Soy aprendiz de poeta, ciudadano de a pie, no un político, ni un diletante polemista, ni un teórico de las ciencias sociales. Pero con todo respeto, veo en esas palabras un enfoque eurocentrista del fenómeno violencia. Que quede claro: No se trata de defender grupos violentos por ansias de poder, dinero, ideas “independentistas” por motivos supremacistas o económicos, ni siquiera son defendibles algunas guerrillas o grupos armados intoxicadas con narcos condenados todos al fracaso por su ambición, escasa visión y torpeza política. Se trata de que para mí no es igual Ho Chi Minh, que los yanquis matando 4 millones de vietnamitas.
Como no es igual el tercer mundo visto desde la vieja y culta Europa, por mucho que Vargas Llosa nos lo cuente muy tendenciosa y magistralmente escrito en sus artículos en El País. En Colombia y otros países se asesina a los líderes sociales a tiro limpio, (gozando de la total impunidad del gobierno de turno, pero los poderosos y sus medios hipócritas no los acusan de violar derechos humanos, ni se les dictan sanciones o bloqueos, si acaso alguna declaración bien flojita, para que no se molesten los señores presidentes). Desde Europa y desde las capitales latinoamericanas a quienes levanten la cabeza contra tales desmanes se les destruye con artículos de “expertos politólogos”, la fuerza de la TV y los medios masivos de comunicación. Se equipara la violencia del abusador con el de la víctima. Se esfuerzan en borrar en las personas las ideas de que las revoluciones o cambios sociales son necesarios cuando la opresión es inmensa y las leyes están hechas por los oligarcas para su bienestar, y el mantenimiento del status quo. Pero repito, no es igual con guitarra que con violín. El mundo no es tan bello, ni es justo todo lo legal. No culpo a nadie por pensar diferente. No se aprecia lo mismo desde Madrid o Paris con miles de años de cultura y sociedad, que desde El Quiché en Guatemala. He visto con mis ojos los campos de Centroamérica. Pobreza extrema, analfabetismo, insalubridad generalizada, abusos sin límites. Eso es violencia institucionalizada, respaldada por leyes creadas al efecto. Para las oligarquías quien no esté de acuerdo o es populista, o comunista, o al menos un inadaptado social, y hay que igualarlo al vulgar delincuente,(que también pulula), judicializar sus protestas, en fin hacerlo entrar por el aro, estigmatizarlo con los mecanismos creados en manos de quienes dirigen el juego de la falsa democracia. O simplemente eliminarlo. Para muchos pobres o indígenas, entonces aplica lo de la canción: “sólo hay dos formas de estar: o bien cogiendo el martillo, o bien dejándose dar”. O escapar en una caravana de emigrantes con su mujer e hijos para buscar un futuro mejor. Y si alguna vez van a la política y llegan a tener alguna cuota de poder a pesar de esas reglas, entonces hay que quitarlos a como sea, desprestigiarlos, combatirlos por “corruptos”, o por mujeriegos, o por abuso animal. Algo se inventa, que para eso sobran paparazis y periodistas ávidos de escalar y dar un “palo” para ganar unos buenos pesos.

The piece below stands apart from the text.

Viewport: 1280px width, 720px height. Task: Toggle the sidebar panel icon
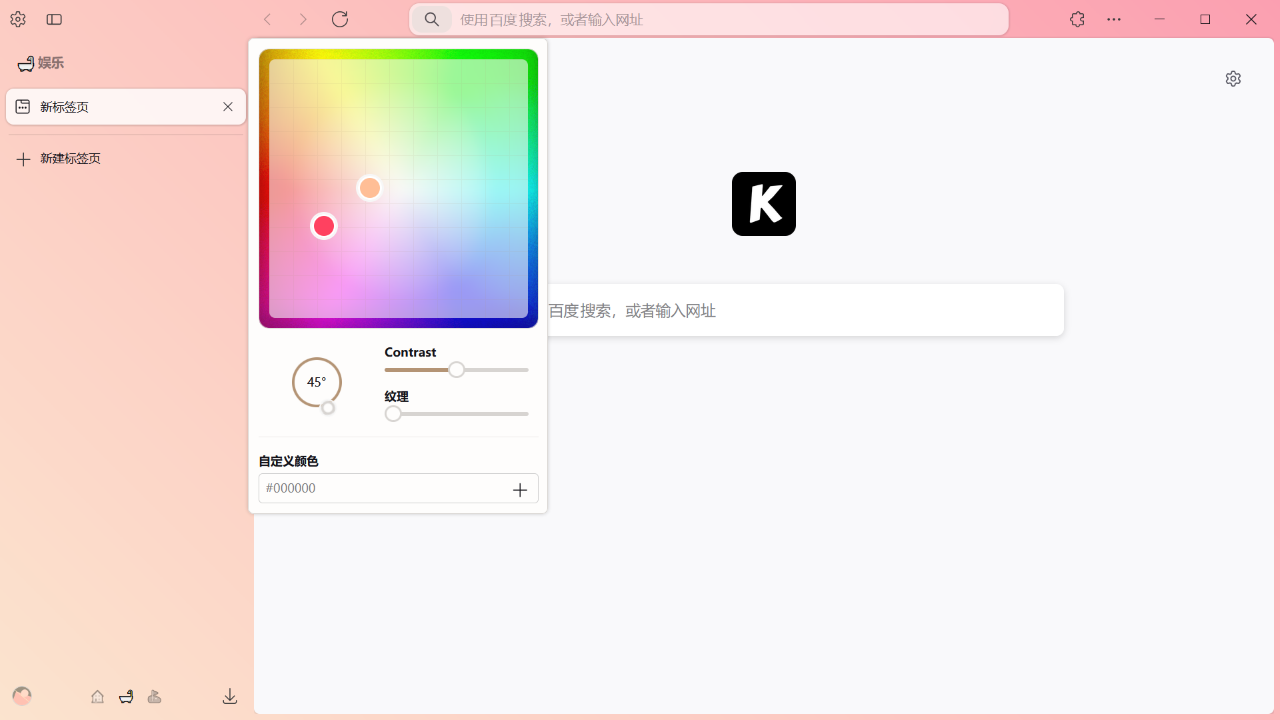54,19
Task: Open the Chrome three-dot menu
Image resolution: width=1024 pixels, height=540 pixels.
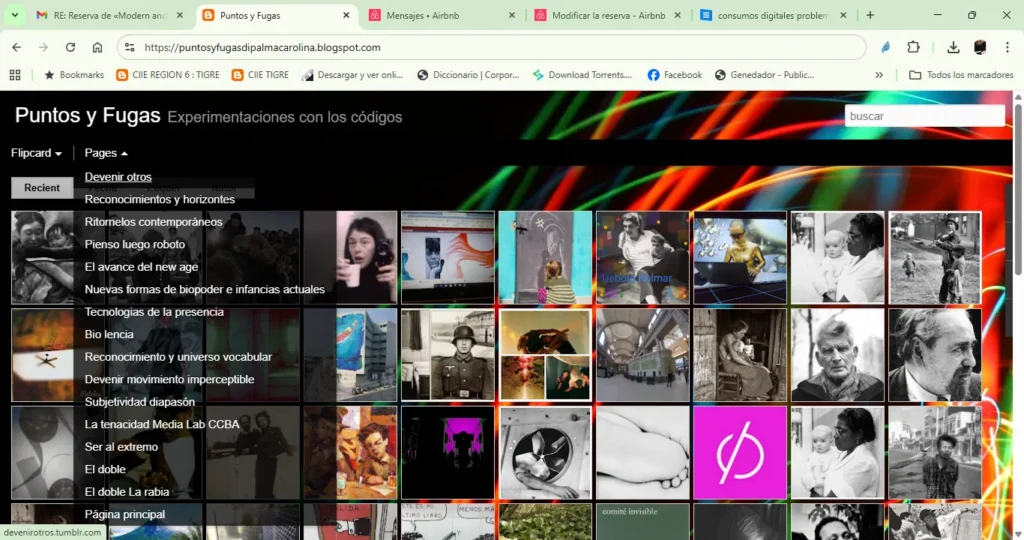Action: [x=1005, y=47]
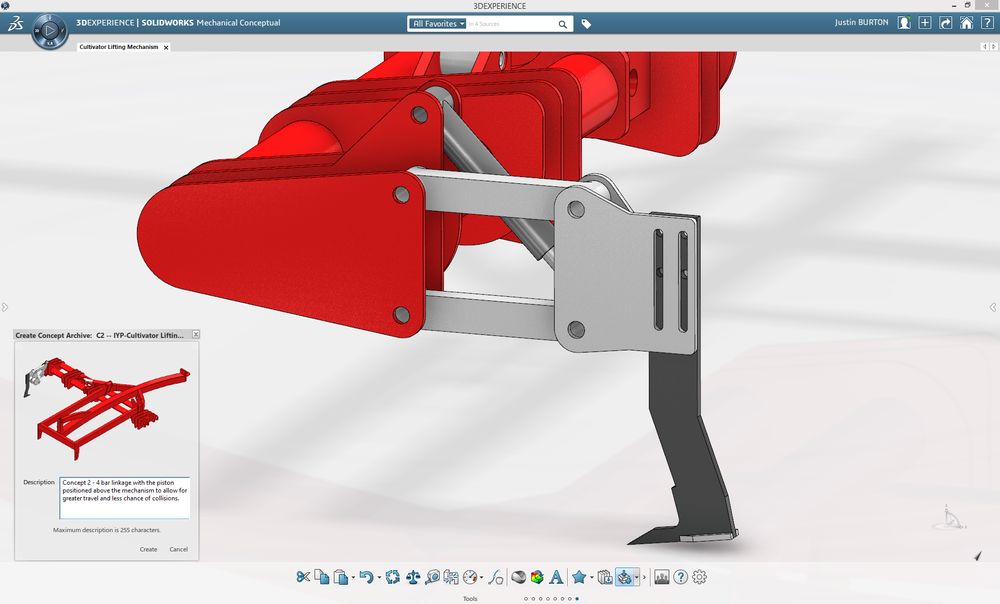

“ Si se condena la violencia de unos, se debe condenar la violencia de otros”. Increíble. No existen héroes, el mismo cuento del fin de la historia de Fukuyama. No existe el bien ni el mal. Se iguala a Hitler con el ejército rojo y los aliados que liberaron a Europa de la peste parda del fascismo. Y al violador, con la mujer que encerró a la fuerza y la hizo víctima de sus vejámenes, que al fin logra salir de él dándole un palo en la cabeza.
Pero no. No se puede engañar así a todo el mundo igualando todo tipo de violencia. Por mucho que la Wikipedia se perfeccione. El sur también existe como dicen Serrat y Sabina. Y hay que saber distinguir cuáles son las causas que la generan. No es igual la violencia del judío prisionero en Buchenwald que trató de matar al soldado hitleriano que lo conducía a la cámara de gas, que la de las hordas fascistas que impulsaron el holocausto. Los humillados, sí deben rebelarse. Sí hay héroes y villanos. Sí hay que venerar, a Martí, y a Maceo, que se lanzaron a buscar la libertad y la justicia con el filo del machete, impulsados por una violencia que bien valía la pena. Sí han existido héroes. Sí existe la verdad.
¿A quién conviene y ocupa ese otro tipo de pensamiento que lo niega todo con sofismas? A mí no, por supuesto. Soy como dijo el poeta, “nieto, bisnieto, tataranieto de un esclavo. ¡Que se avergüence el amo!”
Estoy convencido que este tipo de debate no tiene ninguna utilidad. Ninguna parte hace a la otra cambiar de ideas, y se convierte en un ejercicio estéril, por lo que no habrá por mi parte más réplicas.